=== Set task ===
Continue the thread about turning an Excel file into a list of tuples in Python, starting right after its final line of code.

=== Passage given ===
** begin **
I have an Excel (.xlsx) file that has two columns of phrases. For example:
John I have a dog
Mike I need a cat
Nick I go to school
I want to import it in Python and to get a list of tuples like:
[('John', 'I have a dog'), ('Mike', 'I need a cat'), ('Nick', 'I go to school'), ...]
What could I do?
You can read the excel file using pd.read_excel
. You need to care about the header is there are some or not.
As you said, it returns a dataframe. In my case, I have the following.
df = pd.read_excel("data.xlsx")
print(df)
# name message
# 0 John I have a dog
# 1 Mike I need a cat
# 2 Nick I go to school
Then, it's possible to have the values of the dataframe using to_numpy
. It return a numpy
array.
If you want a list, we use the numpy
method tolist
to convert it as list
:
out = df.to_numpy().tolist()
print(out)
# [['John', 'I have a dog'],
# ['Mike', 'I need a cat'],
# ['Nick', 'I go to school']]
As you can see, the output is a list of list. If you want a list of tuples, just cast them:
# for getting list of tuples
out = [tuple(elt) for elt in out]
print(out)
** end **
=== Given records ===
** begin **
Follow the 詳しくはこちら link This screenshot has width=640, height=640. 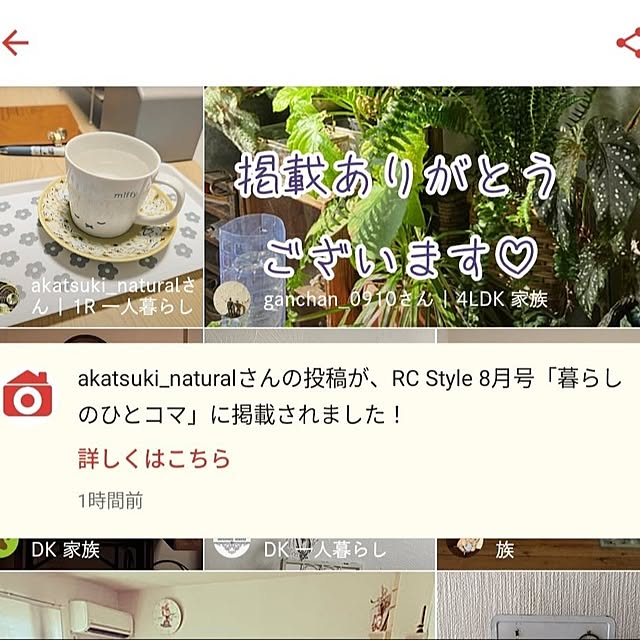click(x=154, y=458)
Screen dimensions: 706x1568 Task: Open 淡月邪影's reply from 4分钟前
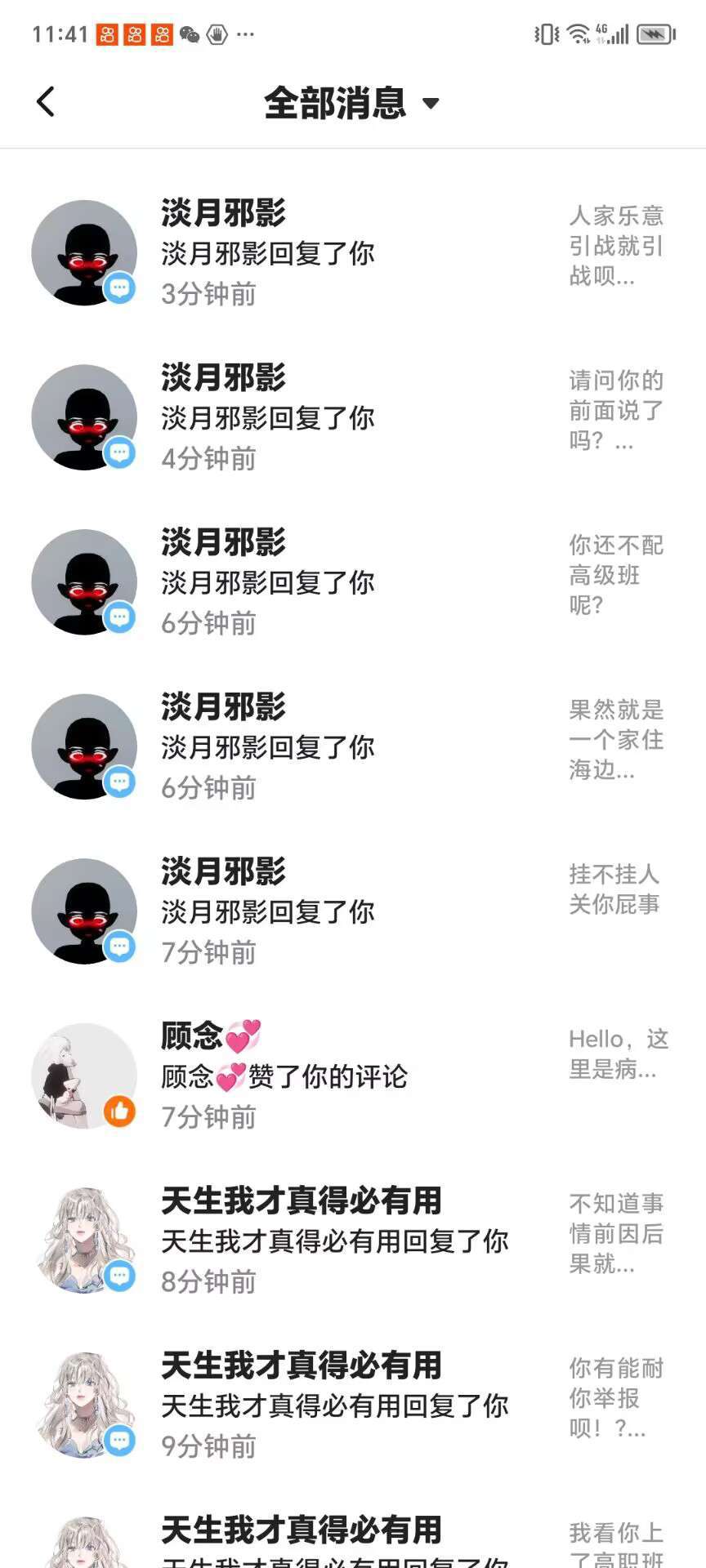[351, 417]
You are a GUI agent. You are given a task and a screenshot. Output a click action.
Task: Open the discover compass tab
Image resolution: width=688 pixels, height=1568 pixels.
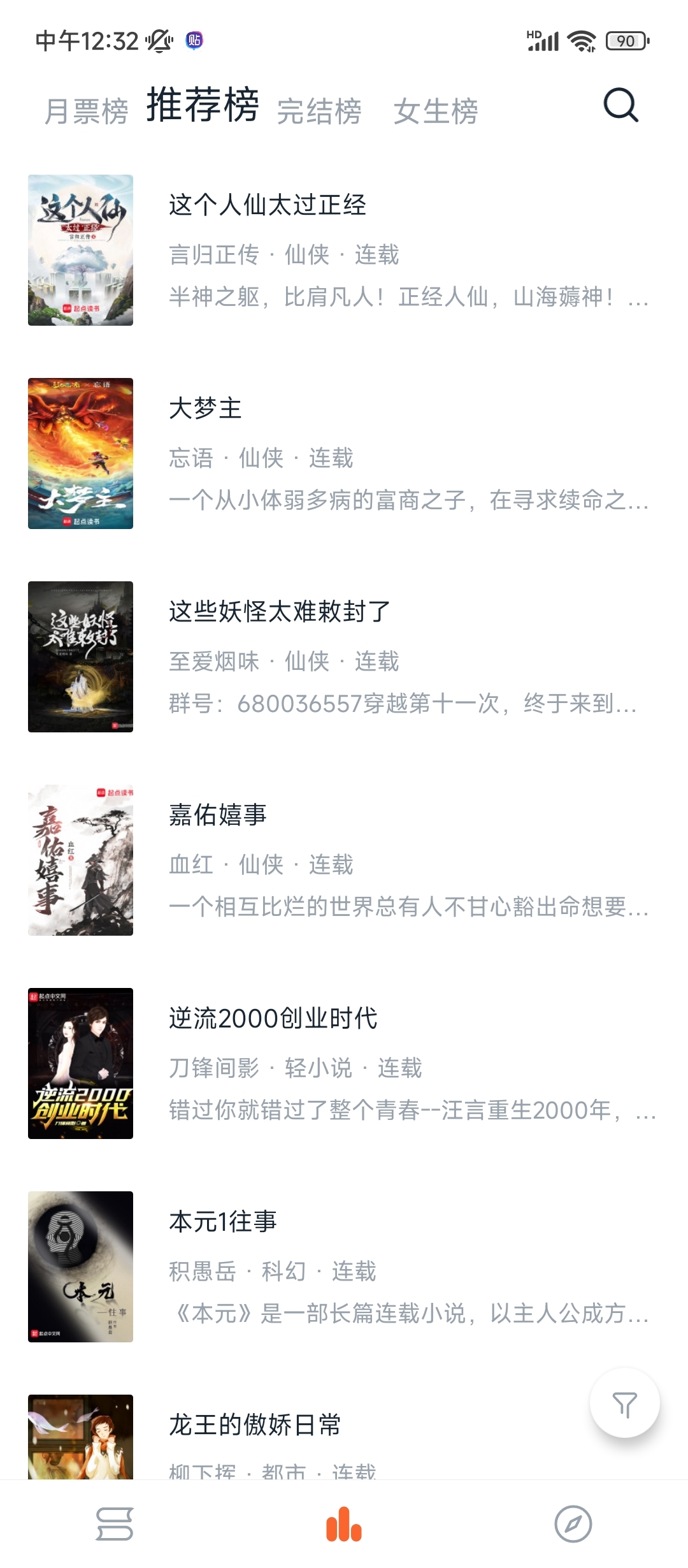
** end **
=== Exercise response ===
# [('John', 'I have a dog'),
# ('Mike', 'I need a cat'),
# ('Nick', 'I go to school')]
Note:
An older solution was to call values
instead of to_numpy()
. However, the documentation clearly recommends using to_numpy
and forgive values
.
Hope that helps !
import pandas as pd
file_path = r'filepath.xlsx'
xlsx = pd.read_excel(file_path)
names = xlsx.names
scores = xlsx.scores
my_list = [(name, score) for name in names for score in scores]
print(my_list)
You need to modify file_path, name and score. In addition, if you have not imported pandas before, then you need to execute pip install pandas in the terminal first
You can use openpyxl:
import openpyxl
wb = openpyxl.load_workbook('test.xlsx')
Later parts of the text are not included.